What is different on the Australian side is the far more structured migration process - visa types, guidelines, preferred skills etc.
The bottom line is that Australia is now clear about what it wants - the process is more demand led than supply led. This is not the era of assisted passage, of driving population growth.
What is different about the Irish side I have already alluded to - the rapidity of change suggests that we are dealing primarily with the immediately displaced as a result of the economic collapse: construction, semi-skilled service sector, perhaps newly minted graduates who are looking for a challenge or a deferred gap year.
The numbers imply temporary visitor visas and working holidays are driving this group. Few are in training, many are in relatively unskilled employment. This is not a group looking, initially, at making a life in Australia. The are mobile, move about, most likely spending as much as they earn in a relatively footloose fashion.
And they will have to return to Ireland. Relatively soon.
This is not a focus of attention in Ireland - and it will need to be and quickly. There are anecdotes that suggest that Ireland has a relatively fit and healthy older population because we exported so many of the now unhealthier Irish during their 20s to London building sites and south Boston railyards.
This is not the case with this recent outflow. What is problematic is that they do not appear to be gaining much more than experience of life, and have not gained much more on their CV over what was there when they left for Australia.
Ireland must not ignore this group as perhaps we have ignored our older diaspora, and needs to plan for a potential flow back to Ireland of individuals.
It is not clear that this is the case - in fact it could be said that mass emigration is almost factored in as an assumption of the economic recovery model through acting as a vent for unemployment.
This underlying story may be changing. The Irish are now the third largest migrant group in absolute terms for employer sponsored (457) visas, and proportional to our population by a large way the biggest migrant group in this category.
Ireland is sending about one-third the total numbers the UK is sending - with 20 times the population! More Irish are arriving on 457s then the total from the entire rest of the European continent.
The increase in this number year on year is about one-third more than the increase of UK or other Europeans, so the share is growing.
This suggests that the pattern of migration is settling back into the pattern experienced many times over Ireland’s history - exporting skilled employees across all areas of demand for the Australian job market. A good old fashioned “brain drain” in other words.

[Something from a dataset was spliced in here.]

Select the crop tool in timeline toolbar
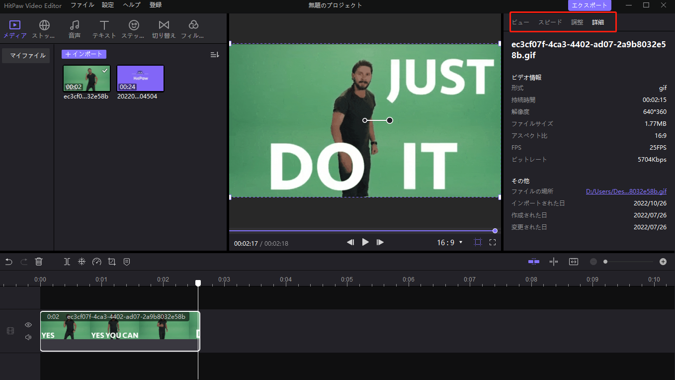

My hunch is that the Irish economic experience of the past two years - and the likely future for the country with a Latin-American style sovereign default on the cards - will radically change the role that these migrants can play in recovery.
In fact, they won’t have a role - their lives are, for the foreseeable future, in their adopted country. This may be the first Irish migrant cohort to Australia who won’t be looking over their shoulders at the old country, won’t have the sense of attachment that previous generations held.
This also makes them an incredibly important cohort to study. If I can make one appeal, I would urge the very many successful Irish-Australians - or even Irish in Australia - to consider endowing the costs of capturing the experiences of this group through research and understanding the life trajectory of this group compared to those that came before them, and those that remained in Ireland.